There are four observations that have a negative value of \((x-\bar{x})(y-\bar{y})\). Although they are negative, the value of \(SS_{xy}\) is positive due to all the observations with positive values of \((x-\bar{x})(y-\bar{y})\). Therefore, we say if \(SS_{xy}\) is positive, then \(y\) tends to increase as \(x\) increases. Likewise, if \(SS_{xy}\) is negative, then \(y\) tends to decrease as \(x\) increases.
If \(SS_{xy}\) is zero (or close to zero), then we say \(y\) does not tend to change as \(x\) increases.
5.1.1 Defining the Correlation Coefficient
We first note that \(SS_{xy}\) cannot be greater in absolute value than the quantity \[ \sqrt{SS_{xx}SS_{yy}} \] We will not prove this here, but it is a direct application of the Cauchy-Schwarz inequality .
We define the linear correlation coefficient as \[ \begin{align} r=\frac{SS_{xy}}{\sqrt{SS_{xx}SS_{yy}}} \end{align} \tag{5.1}\]
\(r\) is also called the Pearson correlation coefficient.
We note that \[ -1\le r \le 1 \]
If \(r=0\), then there is no linear relationship between \(x\) and \(y\).
If \(r\) is positive, then the slope of the linear relationship is positive. If \(r\) is negative, then the slope of the linear relationship is negative.
The closer \(r\) is to one in absolute value, the stronger the linear relationship is between \(x\) and \(y\).
5.1.2 Some Examples of \(r\)
The best way to grasp correlation is to see examples. In Figure 5.1, scatterplots of 200 observations are shown with a least squares line.
Note how the value of \(r\) relates to how spread out the points are from the line as well as to the slope of the line.
The correlation coefficient, \(r\), quantifies the strength of the linear relationship between two variables, \(x\) and \(y\), similar to the way the least squares slope, \(b_1\), does. However, unlike the slope, the correlation coefficient is scaleless. This means that the value of \(r\) always falls between \(\pm 1\), regardless of the units used for \(x\) and \(y\).
The calculation of \(r\) uses the same data that is used to fit the least squares line. Given that both \(r\) and \(b_1\) offer insight into the utility of the model, it’s not surprising that their computational formulas are related.

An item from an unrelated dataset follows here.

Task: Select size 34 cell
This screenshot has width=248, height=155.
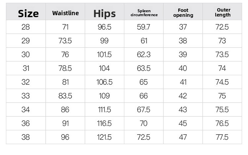Action: 25,109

It’s also important to remember that a high correlation does not imply causality. If a high positive or negative value of \(r\) is observed, this does not mean that changes in \(x\) cause changes in \(y\). The only valid conclusion is that there may be a linear relationship between \(x\) and \(y\).
5.1.3 The Population Correlation Coefficient
The correlation \(r\) is for the observed data which is usually from a sample. Thus, \(r\) is the sample correlation coefficient.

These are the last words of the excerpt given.